I was in a gas station that sold tazers and I just saw a billboard that said "Strippers, need we say more?" God I love Georgia!
I glued a penny on the door Tricia believes its Patrick Swayze haunting our apartment. Fuckin potheads.
Woke up this morning 8 levels higher in Call of Duty then when I started drinking... told you I was better when I was drunk.
the only thing he could say in english were 'insert coin here' and 'game over'. i love spanish men.
Dear vodka that I hid in a water bottle in the backseat of Blairs car, I'm sorry that she gave you away to a man on side of the road with an over heated engine. I'm sure the car doesn't appreciate you as much as I would have.
it was a 10 min screaming orgasm. i don't care that you were next door and didn't appreciate all the noise.
Yea my vagina was pretty pissed at me for not taking advantage of the situation...
If Megan asks I spilled my water water all over her.

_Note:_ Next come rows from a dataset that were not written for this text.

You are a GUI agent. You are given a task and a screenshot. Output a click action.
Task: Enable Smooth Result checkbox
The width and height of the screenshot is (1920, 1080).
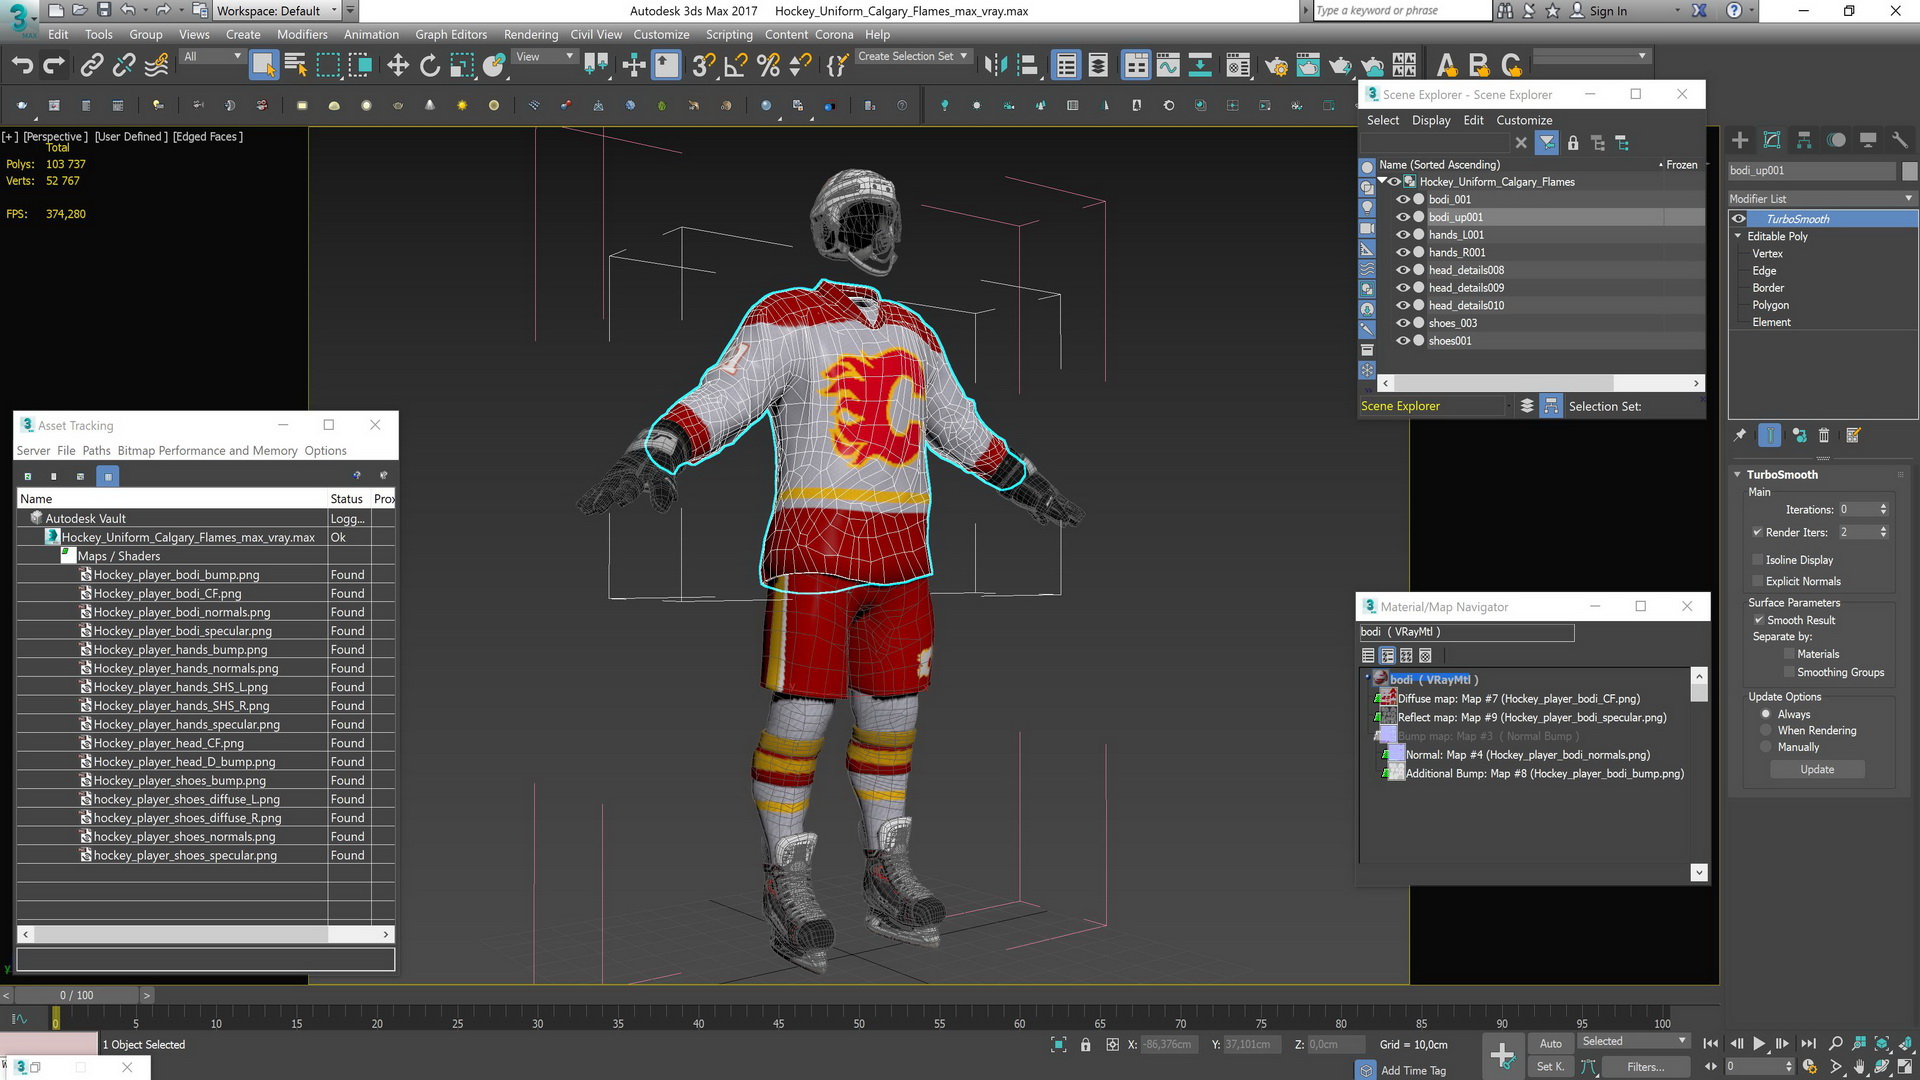click(x=1760, y=618)
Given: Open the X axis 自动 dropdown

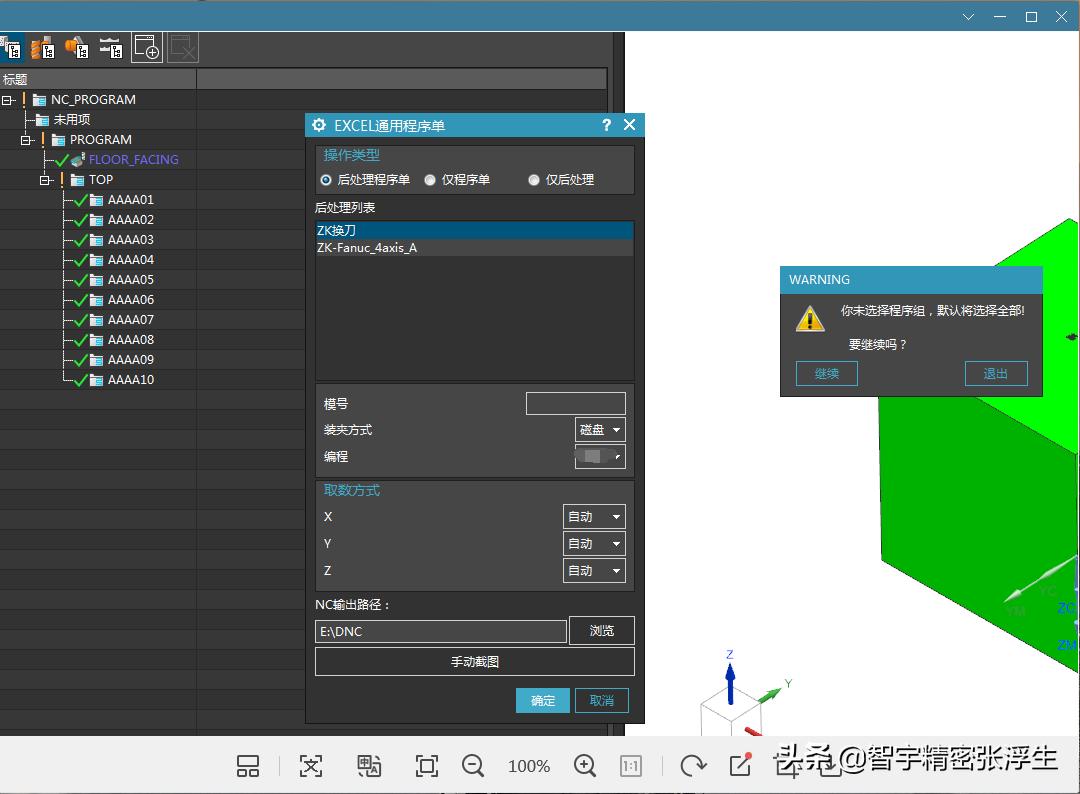Looking at the screenshot, I should pos(593,516).
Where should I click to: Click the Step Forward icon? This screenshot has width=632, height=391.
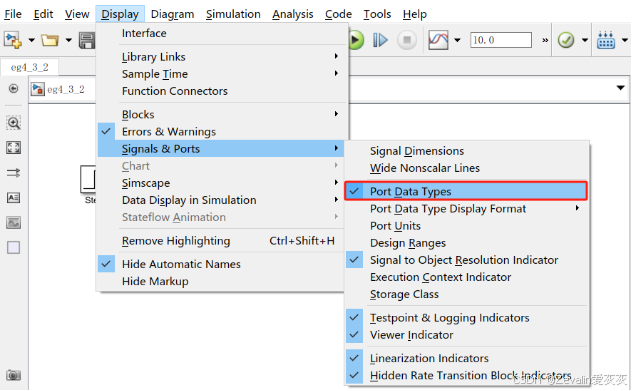click(x=380, y=40)
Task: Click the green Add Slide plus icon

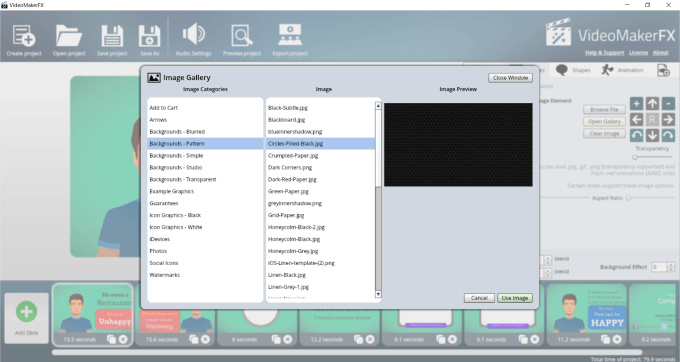Action: tap(26, 311)
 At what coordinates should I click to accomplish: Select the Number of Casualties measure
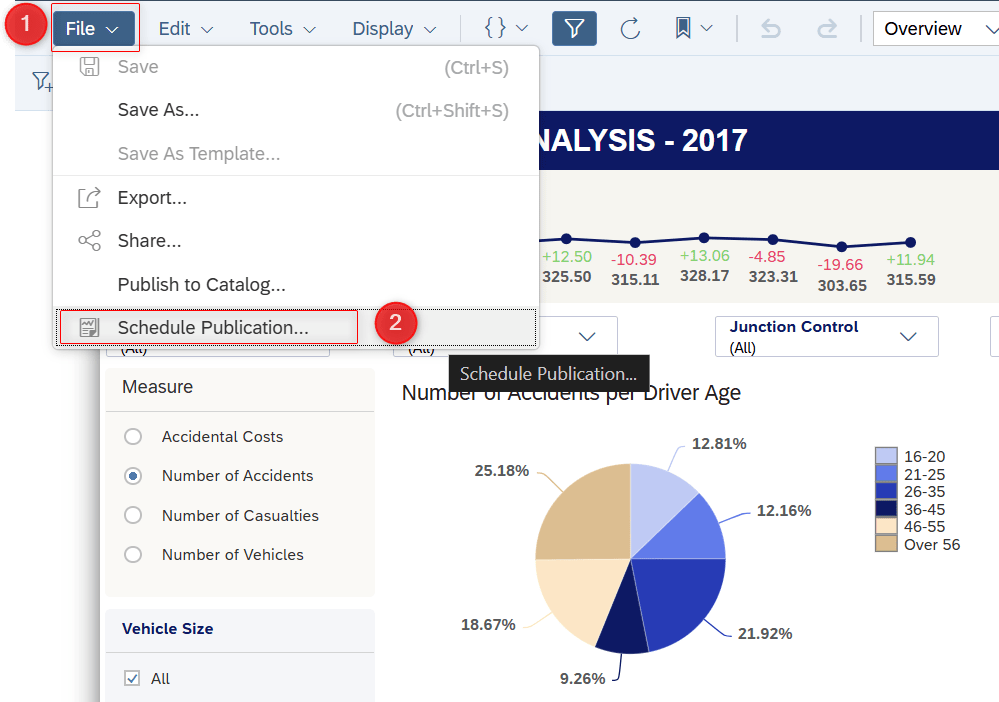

I pissed on your roommate. You're welcome. I expect you to keep that on the down low. Seriously tell her the water thing
You can drink as much as you want but it's not gunna make her forehead any smaller
I was hoping it might at least fix her teeth
Well my ankle is fucked up, everytime it pops I have a reminder of $200. Jager bomb night and the day we began to rebuild our friendship.
Either you got hacked or we need to have a serious discussion about sending penis enlargement emails to your straight friends and why you shouldn't. It sends the wrong message.
HOLY FUCK I almost floated out of the city. Thank god my dog kept me down.
She told me "I think I'm going to puke tonight" a few seconds later she said smiling"I can't wait!"
I feel like I may be the only person who can say they crutched their walk of shame. past the secret service.
Someone made a mask out of a crown royal bag. Can't decide if tacky or awesome.